(Some records)
* START *
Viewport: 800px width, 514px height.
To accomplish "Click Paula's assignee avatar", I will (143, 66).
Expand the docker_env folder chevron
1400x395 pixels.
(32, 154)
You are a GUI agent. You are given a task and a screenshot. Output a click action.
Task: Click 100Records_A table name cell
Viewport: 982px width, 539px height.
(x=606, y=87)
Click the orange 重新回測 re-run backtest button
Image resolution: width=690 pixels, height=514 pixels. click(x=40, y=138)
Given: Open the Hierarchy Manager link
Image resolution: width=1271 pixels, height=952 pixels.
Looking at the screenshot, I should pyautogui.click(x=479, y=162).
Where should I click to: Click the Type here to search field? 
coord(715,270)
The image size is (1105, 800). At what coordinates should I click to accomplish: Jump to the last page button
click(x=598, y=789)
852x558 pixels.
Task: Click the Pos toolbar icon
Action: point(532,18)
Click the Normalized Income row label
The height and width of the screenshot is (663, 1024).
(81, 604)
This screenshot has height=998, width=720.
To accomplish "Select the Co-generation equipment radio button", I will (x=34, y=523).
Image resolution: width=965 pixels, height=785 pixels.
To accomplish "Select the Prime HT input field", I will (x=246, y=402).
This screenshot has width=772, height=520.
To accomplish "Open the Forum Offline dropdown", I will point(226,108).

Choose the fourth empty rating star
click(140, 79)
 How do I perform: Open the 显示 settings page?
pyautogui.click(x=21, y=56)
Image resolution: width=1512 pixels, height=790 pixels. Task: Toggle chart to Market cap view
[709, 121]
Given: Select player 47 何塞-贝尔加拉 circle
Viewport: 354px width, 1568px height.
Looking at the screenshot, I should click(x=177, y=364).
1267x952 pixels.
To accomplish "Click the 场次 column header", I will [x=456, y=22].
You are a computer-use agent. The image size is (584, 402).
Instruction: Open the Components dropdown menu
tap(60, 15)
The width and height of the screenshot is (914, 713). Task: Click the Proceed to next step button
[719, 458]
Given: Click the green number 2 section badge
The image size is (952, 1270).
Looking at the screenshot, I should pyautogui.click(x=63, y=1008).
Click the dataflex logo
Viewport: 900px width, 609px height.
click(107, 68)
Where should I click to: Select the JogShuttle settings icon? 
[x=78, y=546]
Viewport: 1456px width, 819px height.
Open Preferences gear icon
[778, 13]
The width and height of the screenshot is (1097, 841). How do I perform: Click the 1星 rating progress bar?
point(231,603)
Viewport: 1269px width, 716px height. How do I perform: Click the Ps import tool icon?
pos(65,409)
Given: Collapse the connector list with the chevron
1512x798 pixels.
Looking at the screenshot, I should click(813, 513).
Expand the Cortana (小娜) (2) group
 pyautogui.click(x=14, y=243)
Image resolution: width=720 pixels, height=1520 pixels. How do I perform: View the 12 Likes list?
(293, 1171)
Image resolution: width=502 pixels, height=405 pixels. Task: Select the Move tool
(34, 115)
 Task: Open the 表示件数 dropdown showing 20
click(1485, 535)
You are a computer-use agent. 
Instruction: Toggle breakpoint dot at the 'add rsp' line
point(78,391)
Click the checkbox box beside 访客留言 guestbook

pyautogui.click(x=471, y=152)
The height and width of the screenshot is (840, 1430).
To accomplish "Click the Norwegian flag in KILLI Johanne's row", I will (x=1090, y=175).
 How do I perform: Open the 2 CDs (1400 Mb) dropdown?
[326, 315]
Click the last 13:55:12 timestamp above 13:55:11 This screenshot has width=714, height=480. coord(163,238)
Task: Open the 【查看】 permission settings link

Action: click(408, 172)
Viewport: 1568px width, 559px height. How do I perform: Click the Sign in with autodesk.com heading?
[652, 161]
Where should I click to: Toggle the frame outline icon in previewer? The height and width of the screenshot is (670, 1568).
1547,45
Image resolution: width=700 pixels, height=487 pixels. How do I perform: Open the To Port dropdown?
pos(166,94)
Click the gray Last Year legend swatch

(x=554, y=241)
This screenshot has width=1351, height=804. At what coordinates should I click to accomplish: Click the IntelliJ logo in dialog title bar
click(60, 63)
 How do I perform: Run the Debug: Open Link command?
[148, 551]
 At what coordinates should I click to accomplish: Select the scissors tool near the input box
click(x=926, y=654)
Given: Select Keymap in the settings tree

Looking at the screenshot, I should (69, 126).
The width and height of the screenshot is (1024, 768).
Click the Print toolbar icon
* END *
SET TASK
In the records, change every "Where should I click to" to "Which spot should I click to" and keep everything else the same.

FULL SOLUTION
Viewport: 800px width, 514px height.
To accomplish "Click Paula's assignee avatar", I will (143, 66).
Expand the docker_env folder chevron
1400x395 pixels.
(32, 154)
You are a GUI agent. You are given a task and a screenshot. Output a click action.
Task: Click 100Records_A table name cell
Viewport: 982px width, 539px height.
(x=606, y=87)
Click the orange 重新回測 re-run backtest button
Image resolution: width=690 pixels, height=514 pixels. click(x=40, y=138)
Given: Open the Hierarchy Manager link
Image resolution: width=1271 pixels, height=952 pixels.
Looking at the screenshot, I should pyautogui.click(x=479, y=162).
Which spot should I click to: Click the Type here to search field? 
coord(715,270)
The image size is (1105, 800). At what coordinates should I click to accomplish: Jump to the last page button
click(x=598, y=789)
852x558 pixels.
Task: Click the Pos toolbar icon
Action: point(532,18)
Click the Normalized Income row label
The height and width of the screenshot is (663, 1024).
(81, 604)
This screenshot has height=998, width=720.
To accomplish "Select the Co-generation equipment radio button", I will (x=34, y=523).
Image resolution: width=965 pixels, height=785 pixels.
To accomplish "Select the Prime HT input field", I will (x=246, y=402).
This screenshot has width=772, height=520.
To accomplish "Open the Forum Offline dropdown", I will point(226,108).

Choose the fourth empty rating star
click(140, 79)
 How do I perform: Open the 显示 settings page?
pyautogui.click(x=21, y=56)
Image resolution: width=1512 pixels, height=790 pixels. Task: Toggle chart to Market cap view
[709, 121]
Given: Select player 47 何塞-贝尔加拉 circle
Viewport: 354px width, 1568px height.
Looking at the screenshot, I should click(x=177, y=364).
1267x952 pixels.
To accomplish "Click the 场次 column header", I will [x=456, y=22].
You are a computer-use agent. The image size is (584, 402).
Instruction: Open the Components dropdown menu
tap(60, 15)
The width and height of the screenshot is (914, 713). Task: Click the Proceed to next step button
[719, 458]
Given: Click the green number 2 section badge
The image size is (952, 1270).
Looking at the screenshot, I should pyautogui.click(x=63, y=1008).
Click the dataflex logo
Viewport: 900px width, 609px height.
click(107, 68)
Which spot should I click to: Select the JogShuttle settings icon? 
[x=78, y=546]
Viewport: 1456px width, 819px height.
Open Preferences gear icon
[778, 13]
The width and height of the screenshot is (1097, 841). How do I perform: Click the 1星 rating progress bar?
point(231,603)
Viewport: 1269px width, 716px height. How do I perform: Click the Ps import tool icon?
pos(65,409)
Given: Collapse the connector list with the chevron
1512x798 pixels.
Looking at the screenshot, I should click(813, 513).
Expand the Cortana (小娜) (2) group
 pyautogui.click(x=14, y=243)
Image resolution: width=720 pixels, height=1520 pixels. How do I perform: View the 12 Likes list?
(293, 1171)
Image resolution: width=502 pixels, height=405 pixels. Task: Select the Move tool
(34, 115)
 Task: Open the 表示件数 dropdown showing 20
click(1485, 535)
You are a computer-use agent. 
Instruction: Toggle breakpoint dot at the 'add rsp' line
point(78,391)
Click the checkbox box beside 访客留言 guestbook

pyautogui.click(x=471, y=152)
The height and width of the screenshot is (840, 1430).
To accomplish "Click the Norwegian flag in KILLI Johanne's row", I will (x=1090, y=175).
 How do I perform: Open the 2 CDs (1400 Mb) dropdown?
[326, 315]
Click the last 13:55:12 timestamp above 13:55:11 This screenshot has width=714, height=480. coord(163,238)
Task: Open the 【查看】 permission settings link

Action: click(408, 172)
Viewport: 1568px width, 559px height. How do I perform: Click the Sign in with autodesk.com heading?
[652, 161]
Which spot should I click to: Toggle the frame outline icon in previewer? The height and width of the screenshot is (670, 1568).
1547,45
Image resolution: width=700 pixels, height=487 pixels. How do I perform: Open the To Port dropdown?
pos(166,94)
Click the gray Last Year legend swatch

(x=554, y=241)
This screenshot has width=1351, height=804. At what coordinates should I click to accomplish: Click the IntelliJ logo in dialog title bar
click(60, 63)
 How do I perform: Run the Debug: Open Link command?
[148, 551]
 At what coordinates should I click to accomplish: Select the scissors tool near the input box
click(x=926, y=654)
Given: Select Keymap in the settings tree

Looking at the screenshot, I should (69, 126).
The width and height of the screenshot is (1024, 768).
Click the Print toolbar icon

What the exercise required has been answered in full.